Pelo decreto, turistas deverão emitir e pagar a taxa pelo site da prefeitura, apresentando a comprovação nas agências de turismo antes de acessar os atrativos. Crianças de até 7 anos, moradores e trabalhadores em serviço nos atrativos estão isentos, e a fiscalização ficará a cargo das Secretarias de Turismo e Administração.
Apesar das justificativas do Executivo, parlamentares do setor turístico se posicionaram contra a taxa. O vereador André Luiz Ocampos Xavier (PSDB) anunciou: “Quem comprou passeios antes não tinha conhecimento dessa taxa. Isso pareceu uma sabotagem ao setor”. Ele informou que apresentará ainda esta semana um projeto de lei para revogar a cobrança, recebendo aplausos do plenário.
O vereador Angelo Carlos P. Cheres, o Alemão (PL), também defendeu o fim da medida: “A grande maioria dessa cidade vive do turismo. Uma família de cinco pessoas paga R$ 75 de taxa logo na chegada. Isso pesa no bolso”. A vereadora Ramona de Lima Aquino, a Professora Ramona (PSB), reforçou a posição contrária: “O plenário raramente enche assim. Hoje, todos vieram porque sabem que essa taxa prejudica o comércio, o turismo e o emprego”.

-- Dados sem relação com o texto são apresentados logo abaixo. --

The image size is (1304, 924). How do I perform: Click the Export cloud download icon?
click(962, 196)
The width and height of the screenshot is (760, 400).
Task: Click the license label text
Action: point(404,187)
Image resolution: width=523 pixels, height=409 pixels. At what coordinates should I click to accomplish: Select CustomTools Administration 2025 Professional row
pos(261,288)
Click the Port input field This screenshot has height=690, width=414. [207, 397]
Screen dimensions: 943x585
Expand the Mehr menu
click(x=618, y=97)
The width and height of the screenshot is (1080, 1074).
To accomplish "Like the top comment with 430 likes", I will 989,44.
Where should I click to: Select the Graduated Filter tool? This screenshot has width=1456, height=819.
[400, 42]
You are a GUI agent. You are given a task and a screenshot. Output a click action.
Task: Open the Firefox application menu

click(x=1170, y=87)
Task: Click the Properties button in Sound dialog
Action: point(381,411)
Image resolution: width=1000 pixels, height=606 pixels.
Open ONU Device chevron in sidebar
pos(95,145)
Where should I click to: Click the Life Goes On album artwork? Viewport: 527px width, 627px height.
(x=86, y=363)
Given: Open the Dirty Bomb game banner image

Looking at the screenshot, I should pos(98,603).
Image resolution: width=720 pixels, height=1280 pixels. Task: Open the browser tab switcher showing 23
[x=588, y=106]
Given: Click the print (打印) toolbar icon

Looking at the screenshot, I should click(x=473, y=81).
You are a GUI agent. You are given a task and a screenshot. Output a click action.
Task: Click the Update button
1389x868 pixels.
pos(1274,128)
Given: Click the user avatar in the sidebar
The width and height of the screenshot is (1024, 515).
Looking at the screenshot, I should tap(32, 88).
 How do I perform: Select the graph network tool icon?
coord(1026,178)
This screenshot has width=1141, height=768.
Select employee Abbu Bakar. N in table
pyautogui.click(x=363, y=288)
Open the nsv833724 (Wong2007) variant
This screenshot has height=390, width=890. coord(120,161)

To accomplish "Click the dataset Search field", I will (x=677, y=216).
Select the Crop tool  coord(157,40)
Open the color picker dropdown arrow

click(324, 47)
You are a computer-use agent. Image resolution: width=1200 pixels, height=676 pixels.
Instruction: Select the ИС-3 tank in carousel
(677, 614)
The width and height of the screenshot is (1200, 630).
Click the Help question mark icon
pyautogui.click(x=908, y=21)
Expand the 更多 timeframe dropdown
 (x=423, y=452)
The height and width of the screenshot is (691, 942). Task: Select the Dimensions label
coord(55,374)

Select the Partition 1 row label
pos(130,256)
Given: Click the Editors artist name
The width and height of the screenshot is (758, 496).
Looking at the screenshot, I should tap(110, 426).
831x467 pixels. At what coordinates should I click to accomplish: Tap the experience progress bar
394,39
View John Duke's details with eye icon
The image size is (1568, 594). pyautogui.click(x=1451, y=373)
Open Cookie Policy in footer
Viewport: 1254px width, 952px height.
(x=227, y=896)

Na defesa da TCA, o líder do prefeito na Câmara, vereador Adão Carlos Duarte (União Brasil), afirmou que a lei foi discutida com o setor e homologada: “Houve várias reuniões com o trade turístico. É uma lei já homologada”. Ele destacou que a cobrança é por pessoa, e não por passeio, mas admitiu possibilidade de diálogo: “Se o Executivo quiser reavaliar valores, podemos discutir. O consenso é importante”.
O presidente da Câmara, Paulo Henrique Breda Santos, o Professor PH (PSB), pediu calma ao público e afirmou que o Legislativo está aberto a ouvir a população. “Uma audiência pública pode ser uma alternativa para buscar consenso”, disse.